▶

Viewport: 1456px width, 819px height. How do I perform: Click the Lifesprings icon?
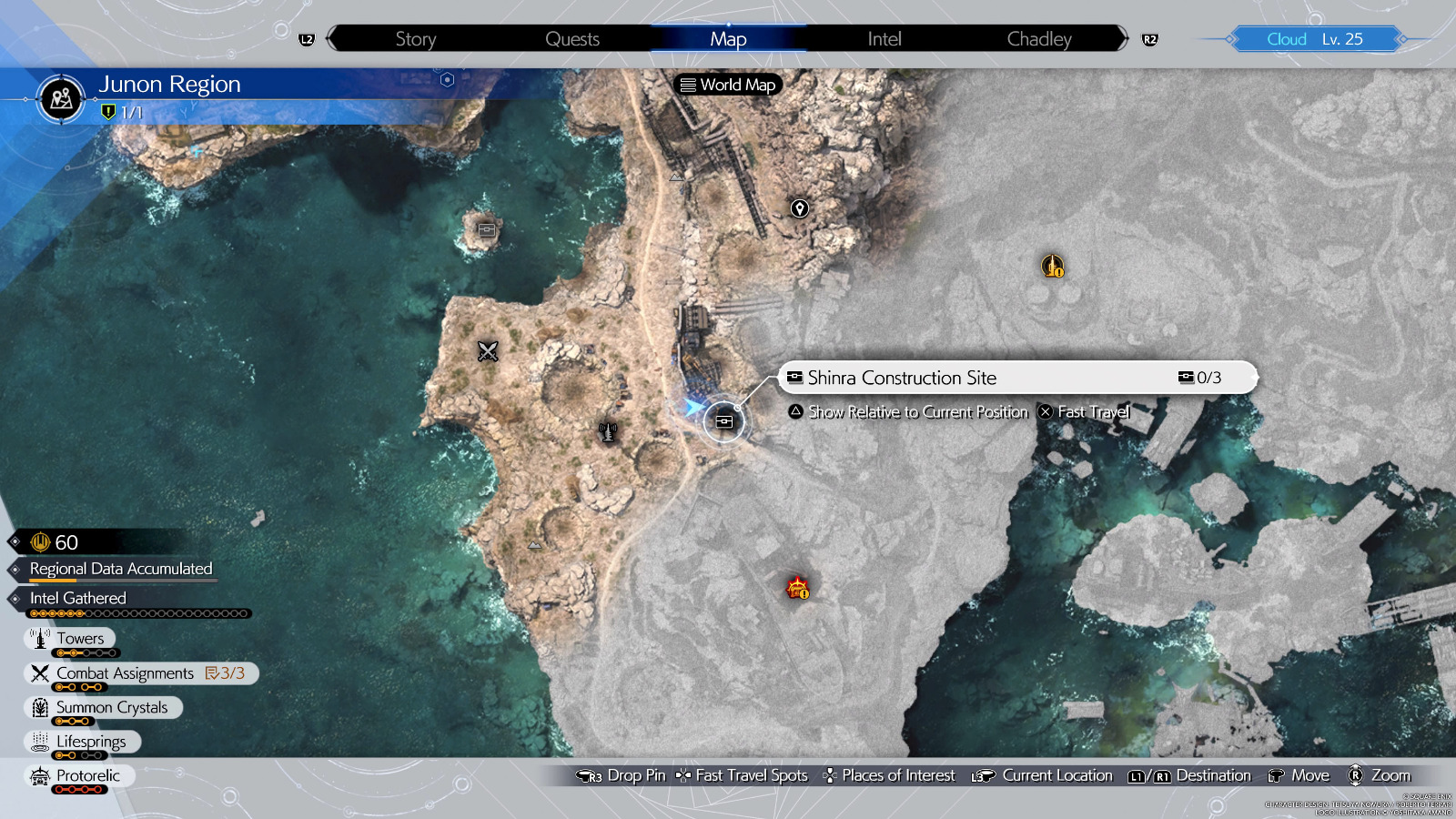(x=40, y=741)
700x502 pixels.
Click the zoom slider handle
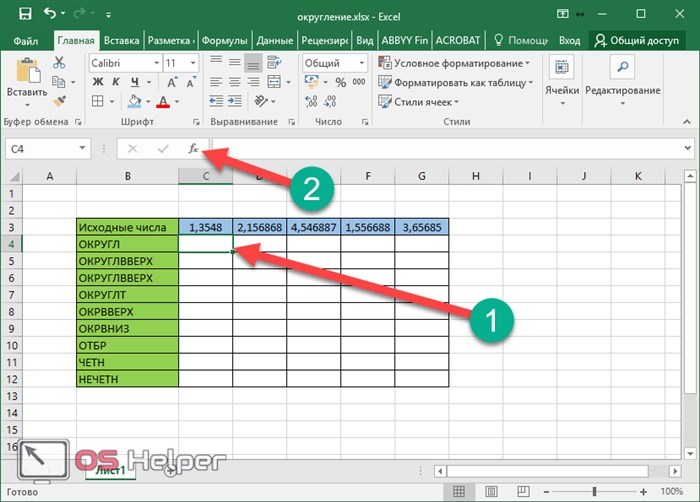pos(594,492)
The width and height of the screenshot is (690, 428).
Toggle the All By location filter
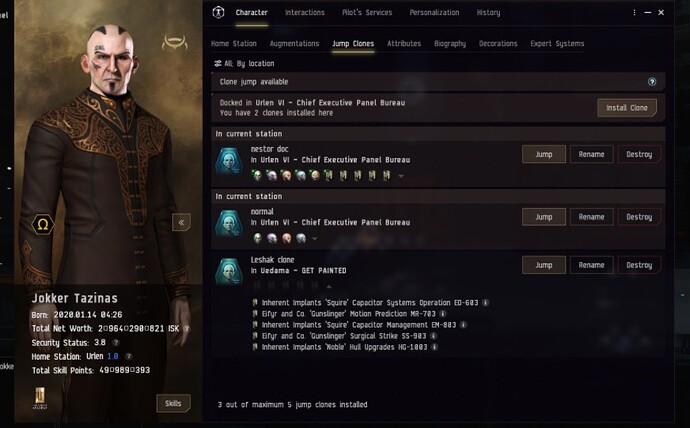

◀
▶

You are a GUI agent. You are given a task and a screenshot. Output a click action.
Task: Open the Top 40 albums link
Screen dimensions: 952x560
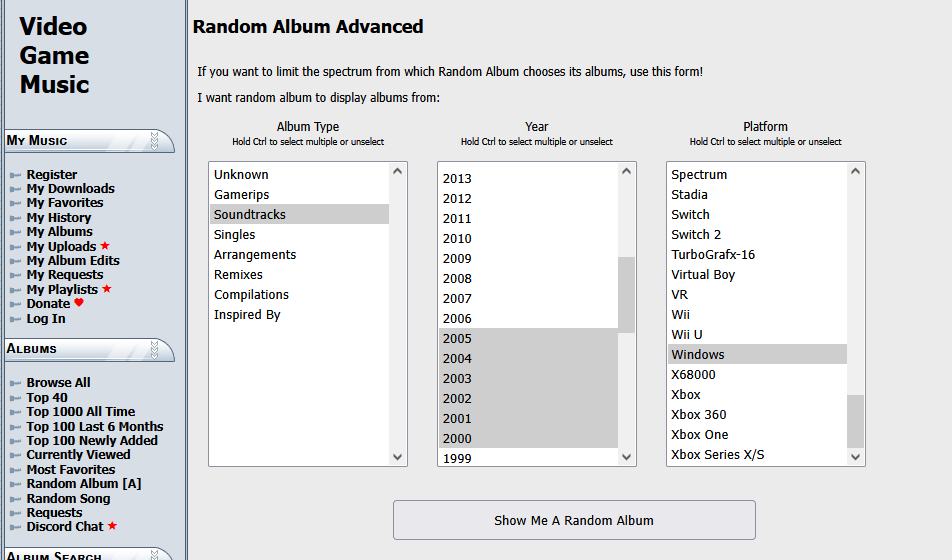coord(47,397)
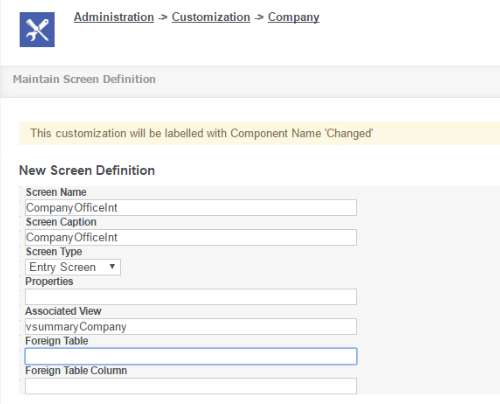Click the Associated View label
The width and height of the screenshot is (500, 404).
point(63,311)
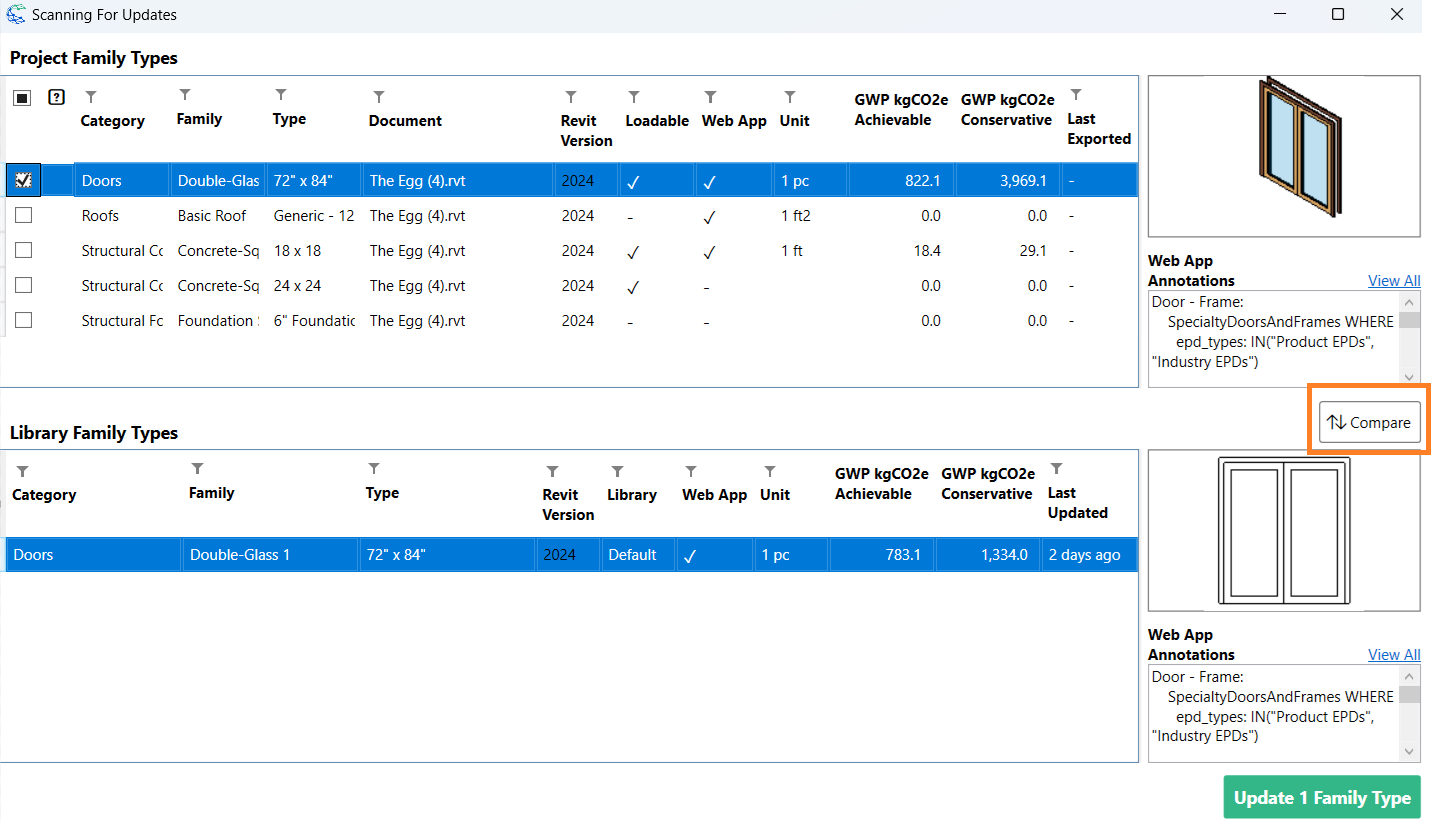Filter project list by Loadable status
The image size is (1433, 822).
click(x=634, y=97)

◀

> Problem description:
Copy the records from the line with "You are a GUI" to the line with "click(x=634, y=97)", leaving out the pictures.

> Full answer:
You are a GUI agent. You are given a task and a screenshot. Output a click action.
Task: Open the Top 40 albums link
Screen dimensions: 952x560
coord(47,397)
Click the Associated View label
The width and height of the screenshot is (500, 404).
point(63,311)
Filter project list by Loadable status
The image size is (1433, 822).
click(x=634, y=97)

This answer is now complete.